Natascha Burger
Der Kern ihrer Kunst: Birgit Jürgenssens Notiz und Skizzenbücher.
In: Felicitas Thun-Hohenstein (Hrsg.): Self-Timer Stories, Schlebrügge 2015, S.142

Der Kern ihrer Kunst: Birgit Jürgenssens Notiz und Skizzenbücher.

Als permanent Denkende und Arbeitende hat sich Birgit Jürgenssen (1949 – 2003, Wien) einen umfangreichen Fundus an Ideen in Form ihrer zahlreichen Notiz- und Skizzenbücher angelegt. Zwischen Zeichnen und Schreiben entstehen Gedankenskizzen zu aktuellen Arbeiten und Ausstellungen, mögliche Impulse für ihre StudentInnen an der Akademie mitunter ausgearbeitete Konzepte und Textpassagen. Technikbeschreibungen, Werkerklärungen oder ausformulierte Statements notiert sich Jürgenssen in Vorbereitung für Katalogbeiträge oder Interviews. Als Leser bekommt man sehr schnell den Eindruck „ (...) als biete das Notizbuch die „Insider-Story“, den „schnelleren Zugang“ zur Seele der Person, die das Notizbuch führt, und ebenso den schnelleren Zugang zur Entstehung ihrer Ideen und Errungenschaften. Es ist, als sei man in die Geheimnisse eines alchemistischen Labors eingeweiht, beseelt von ihren allzu menschlichen Marotten und Schwächen.[1] mehr

Bereits in ihrer Kindheit begann Birgit Jürgenssen erste Skizzen in ein Schulheft zu zeichnen. Entstanden ist das faszinierende Werk einer Achtjährigen - „BICASSO Jürgenssen“. Schon der Titel bezeugt Jürgenssens bestechenden Ideenreichtum. Als Kind abgekürzt „Bi“ genannt, geht sie gekonnt die namentliche Symbiose mit Picasso ein. Das schmale Schulheft wird Seite um Seite mit Bildzitaten des spanischen Malers gefüllt. Es entstand das erste Skizzenbuch, welches Jahre später als Faksimile veröffentlicht wurde.
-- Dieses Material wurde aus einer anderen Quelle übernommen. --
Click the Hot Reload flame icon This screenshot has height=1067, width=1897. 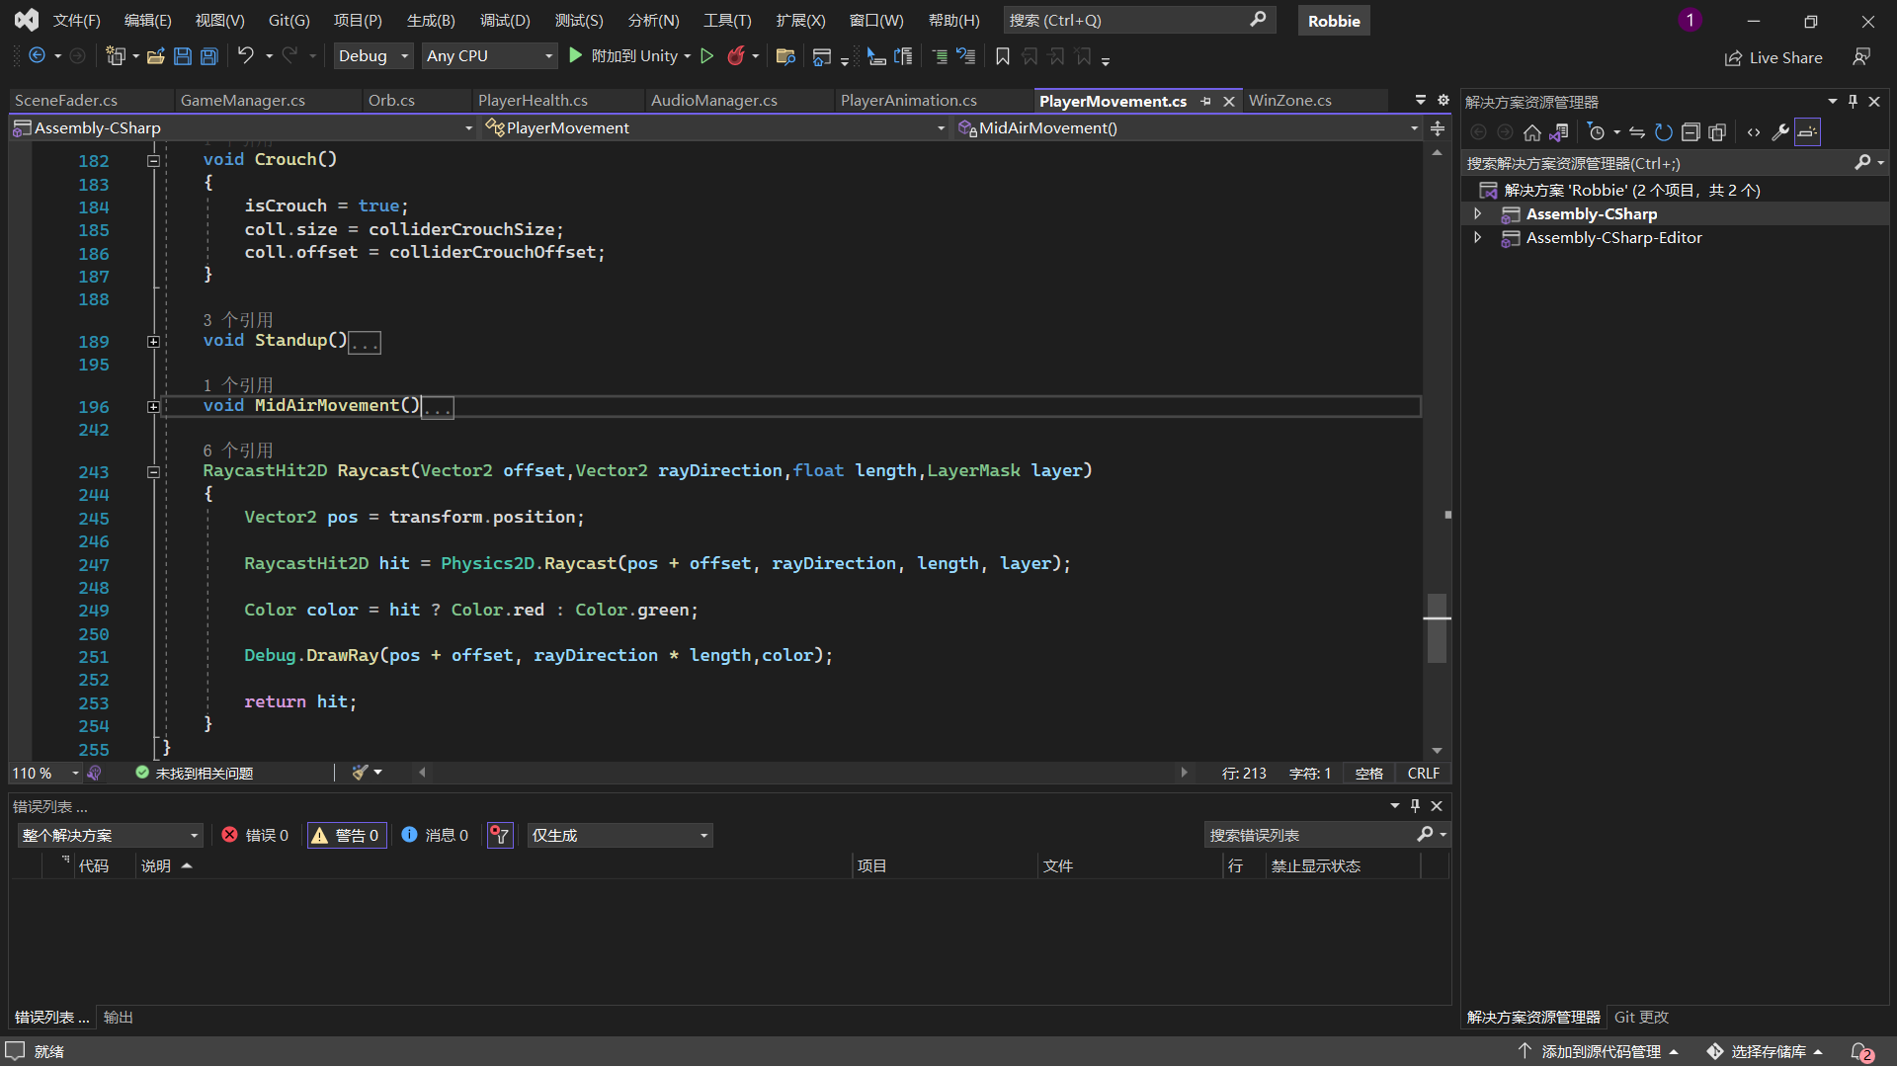point(735,56)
In Birgit Jürgenssens Nachlass finden sich bis heute mehr als 80 dieser Arbeitshefte, Notiz- und Skizzenbücher. Eine bemerkenswerte Dokumentation ihres Schreibens und Denkes. Sie definieren Jürgenssen als unglaublich belesene, bibliophile Denkerin und zeigen ihre individuelle Wissensaneignung. Beschäftigt man sich eingehender mit diesem persönlichen Archiv wird Jürgenssens intensive und permanente Auseinandersetzung mit Philosophen und Autoren sichtbar. Zitate und Gedichte werden neben flüchtigen Gedanken notiert. Literatur war für Jürgenssen eine unstillbare Leidenschaft und unverzichtbarer Bestandteil ihrer Kunst: “Sehr früh habe ich begonnen, mich mit surrealistischer Literatur und Kunst zu beschäftigen und meine Arbeiten sind dann auch aus einem Wechselspiel zwischen Literatur und Lebensalltag entstanden. Es war für mich unmöglich zu zeichnen ohne ein Stück Literatur im Kopf zu haben.” [2]

Seite um Seite finden sich Konzepte zu bevorstehenden Ausstellungen sowie Ideen zu neuen Arbeiten und zeigen Jürgenssens Herangehensweise bzw Arbeits- und Denkprozess - den Kern ihrer Kunst. Denn für jede Ausstellungsbeteiligung wurde Neues produziert. Niemals hätte sie eine Arbeit mehrfach gezeigt.

Heute sind diese persönlichen Aufzeichnungen eine faszinierende Quelle, die die Komplexität ihrer intellektuellen und künstlerischen Interessen auf wunderbare Weise porträtiert. Man kann miterleben wie sich das Denken entwickelt, bekommt einen Einblick in die Genese, Arbeitsrituale der Künstlerin. Ein freier chaotischer gleichsam poetischer Prozess, der Jürgenssens Scharfsinn und Sensibilität beweist.

[1] Michael Taussig, Fieldwork Notebooks / Feldforschungsnotizbücher, in: 100 Notes – 100 Thoughts / 100 Notizen – 100 Gedanken, dOCUMENTA 13, S.17

[2] 'Alles fliesst, bedingt und durchdringt einander...' Felicitas Thun-Hohenstein spricht mit Birgit Jügenssen, in: Carola Dertnig, Stefanie Seibold (Hrsg.): let's twist again. Was man nicht denken kann, das soll man tanzen. Performance in Wien von 1960 bis heute (Gumpoldskirchen/Wien: D.E.A., 2006), S. 272-279.